Św. Mateusz zapisał w Ewangelii swojego autorstwa słowa Pana Jezusa, które przytoczył Ojciec Święty Jan Paweł II w tegorocznym orędziu na Wielki Post: „A kto by jedno takie dziecko przyjął w imię moje, Mnie przyjmuje” (18, 5). Ojciec Święty podkreśla te słowa, wskazując, że sam Boski Mistrz - Jezus Chrystus pokazał nam wzór umiłowania dzieci. Ale dziecko jest też symbolem stosunku do Pana Boga. Jesteśmy wszyscy dziećmi Bożymi, Bóg jest dla nas Ojcem. Dziecko jest więc dla nas wzorem, jak człowiek powinien odnosić się do Pana Boga. Ojciec Święty zwraca uwagę, iż Pan Jezus nie lekceważył dzieci, więc i my nie możemy być obojętni na ich los. Sytuacja dzieci to nie jest problem samych tylko dzieci, ale także ludzi, którzy funkcjonują jak dzieci, którzy potrzebują pomocy. Ojciec Święty mówi o braciach najmniejszych, czyli o biednych, potrzebujących, głodnych, spragnionych, cudzoziemcach, nagich, chorych, uwięzionych. Zaznacza: Przyjmując ich i kochając bądź traktując z obojętnością i odrzucając, tak samo postępujemy z Jezusem, gdyż On jest w nich szczególnie obecny.

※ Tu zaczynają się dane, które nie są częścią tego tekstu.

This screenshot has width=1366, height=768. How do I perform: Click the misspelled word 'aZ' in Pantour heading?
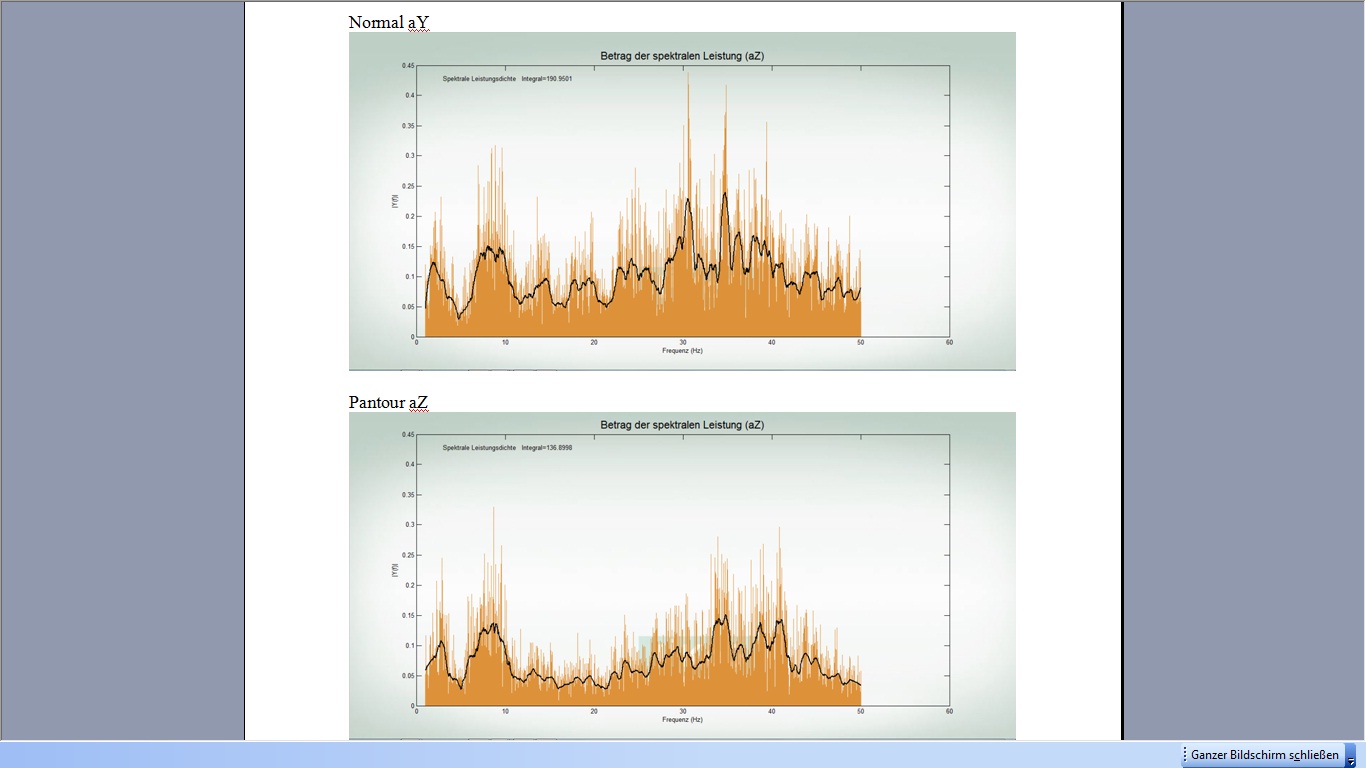tap(418, 403)
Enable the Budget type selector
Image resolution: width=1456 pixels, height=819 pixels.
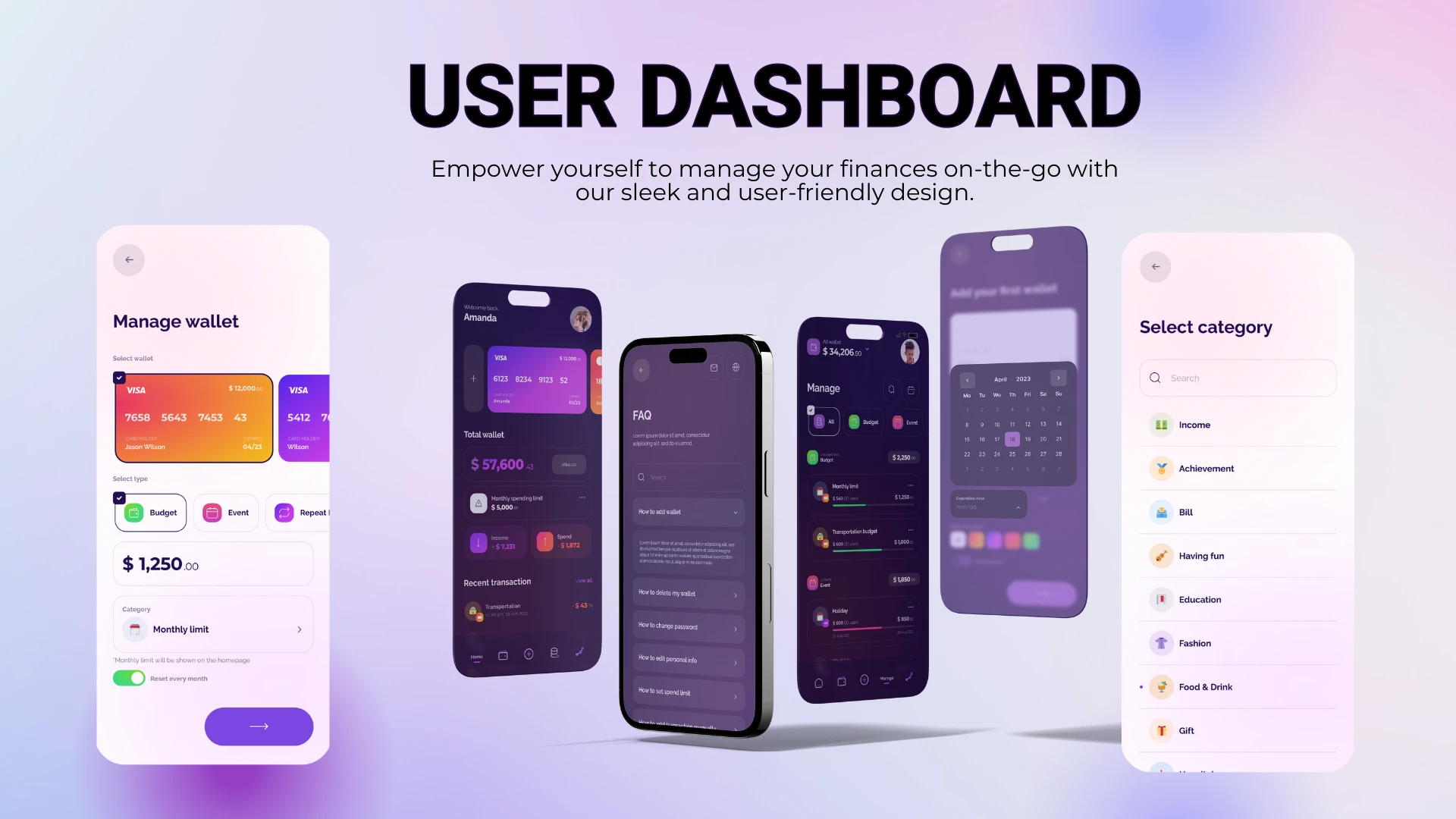(x=150, y=512)
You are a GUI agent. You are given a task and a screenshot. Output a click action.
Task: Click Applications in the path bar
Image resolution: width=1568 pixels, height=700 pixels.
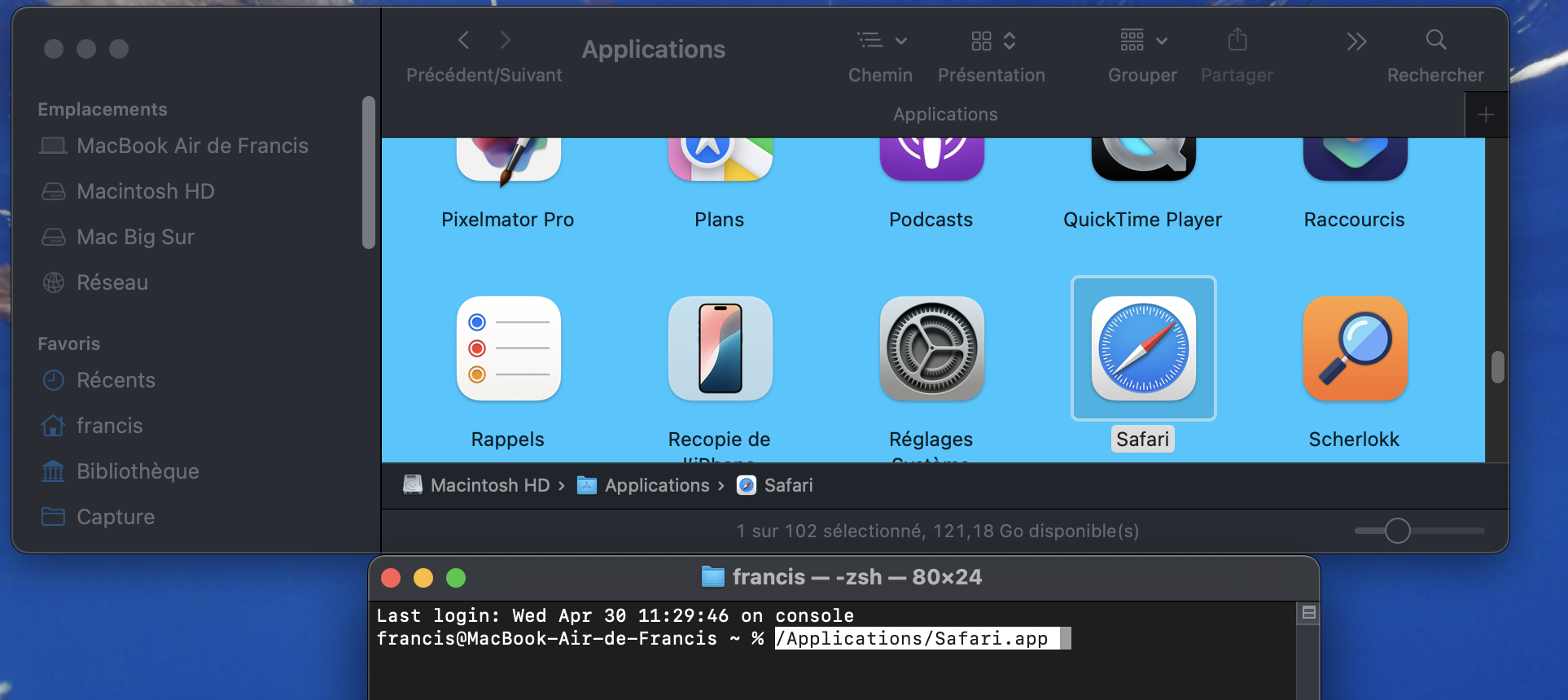(656, 485)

Ojciec Święty zwraca uwagę na Ewangelię dzieciństwa Pana Jezusa, Jego życie w ubogim domu w Nazarecie. Pan Jezus, poddany swoim rodzicom, „czynił postępy w mądrości, w latach i w łasce u Boga i u ludzi” (Łk 2, 52). Stając się dzieckiem, zechciał mieć udział w doświadczeniu ludzkim - pisze Ojciec Święty. Przywołuje tu też słowa św. Pawła Apostoła, który tak zinterpretował ziemskie życie Syna Bożego: „... ogołocił samego siebie, przyjąwszy postać sługi, stawszy się podobnym do ludzi. A w zewnętrznej postaci uznany za człowieka, uniżył samego siebie stawszy się posłusznym aż do śmierci - i to śmierci krzyżowej” (Flp 2, 7-8).

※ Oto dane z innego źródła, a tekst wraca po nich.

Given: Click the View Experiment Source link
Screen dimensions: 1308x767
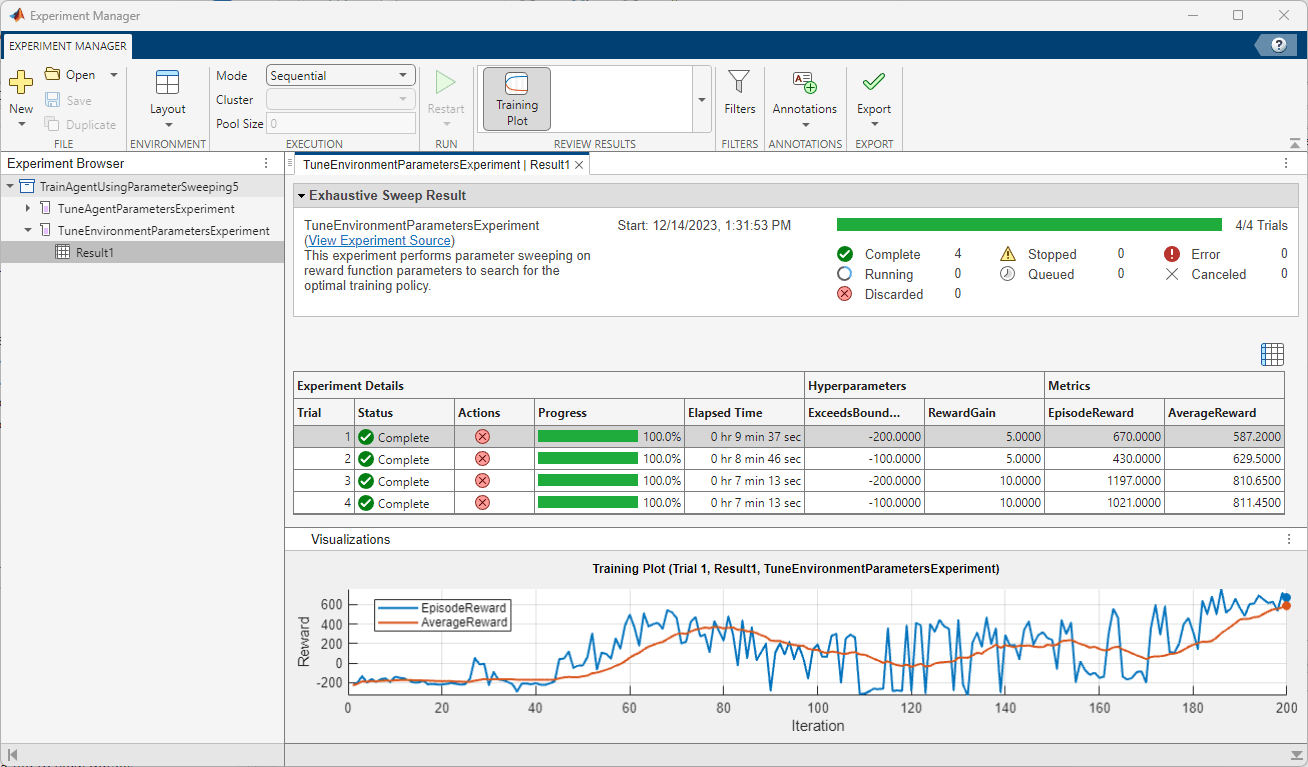Looking at the screenshot, I should point(379,241).
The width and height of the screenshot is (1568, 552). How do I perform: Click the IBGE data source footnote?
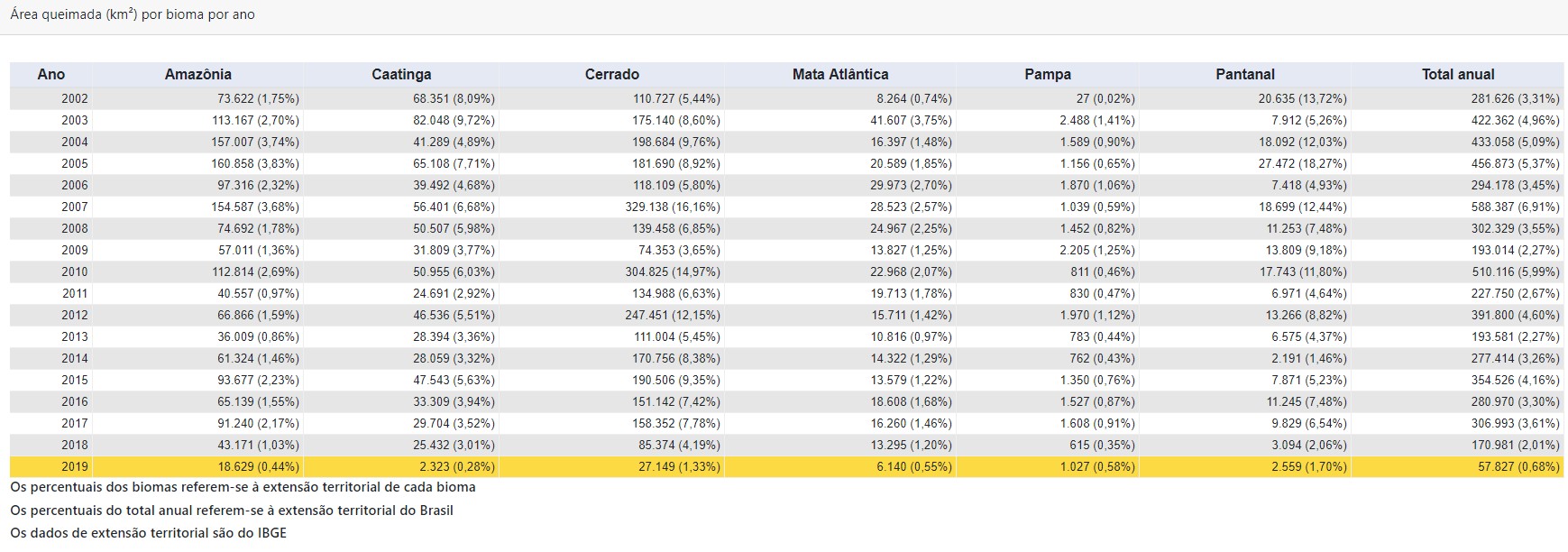point(148,532)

Los dzieci na świecie to myśl wiodąca w wypowiedzi Ojca Świętego na Wielki Post. Są one bardzo często źle traktowane, zmuszane do pracy, rekrutowane do wojska, wykorzystywane do prostytucji, sprzedawane, wciągane w uzależnienia narkotykowe itd. Tych dziecięcych nieszczęść jest na świecie bardzo dużo. Stąd Ojciec Święty zwraca uwagę na problem, który ludzkość powinna zauważyć. Dziecko nie jest rzeczą. Ono prawdziwie kocha i ma prawo do miłości. Pan Jezus sam dał wzór kochania dzieci.

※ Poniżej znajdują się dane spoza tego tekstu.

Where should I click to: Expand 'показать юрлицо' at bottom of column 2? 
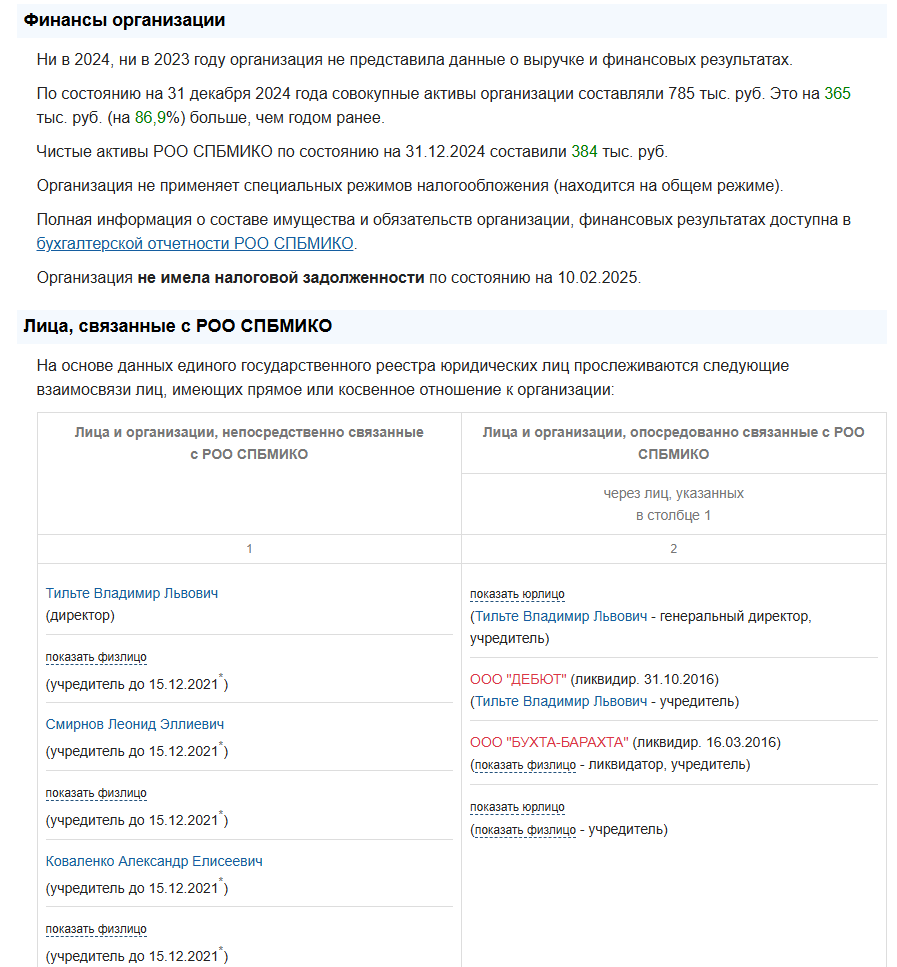[x=517, y=807]
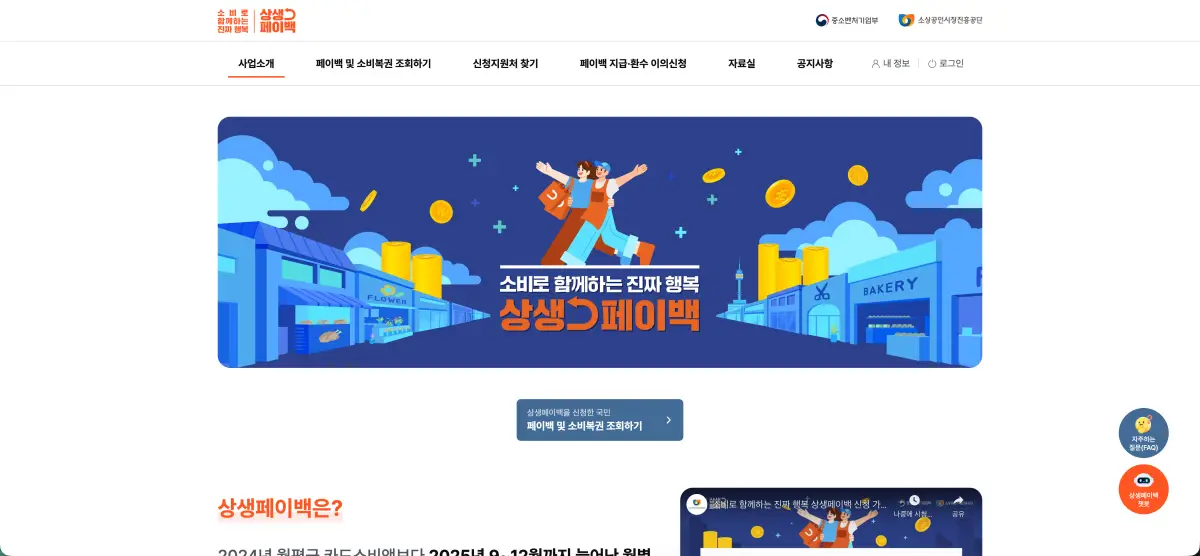Open the 상생페이백 챗봇 floating icon

point(1143,490)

Jak wspomniałem na początku, Ojciec Święty pokazuje tu także innych dorosłych ludzi, którzy są jakby na prawach dziecka i którym trzeba pomóc, trzeba ich dostrzec i otworzyć się na nich. To jest bardzo ważne także u nas, w Polsce, gdzie jest tyle biedy i nędzy ludzkiej. Nie możemy przejść obojętnie wobec problemów ludzi biednych. Wielki Post daje ogromną szansę ludziom bardziej majętnym, by podzielili się chlebem z ubogim bratem, a z ubogim - znaczy mającym wszystko u-Boga. Ci bracia nasi najmniejsi stanowią dla nas wielką szansę i wartość. Przypominamy tu także zasadę teologii moralnej, że wszystko, co mamy ponad to, co jest konieczne do naszego życia, do jakiegoś spełnienia się, powinniśmy oddać ubogim. To oni są właścicielami rzeczy, które zbywają bogatszym.
A wracając do dzieci. My w Polsce także powinniśmy zwrócić uwagę na to, jak traktowane są dzieci. Media dość często informują o ich krzywdzie, o poddawaniu ich przemocy, bagatelizowaniu poczucia bezpieczeństwa, w którym powinny wzrastać, o zgorszeniu, jakiego są świadkami. Zwróćmy uwagę na jakość funkcjonowania naszych szkół, na szerzącą się w nich narkomanię, przemoc, o której tyle się ostatnio mówi, na zbyt wczesne rozbudzanie seksualne, które niszczy dziecięcą duszę i serce. I starajmy się - może właśnie od dzisiaj, w Wielkim Poście - zrobić coś w swoim zakresie, co służyłoby autentycznemu dobru tych dzieci. Przecież możemy coś zrobić!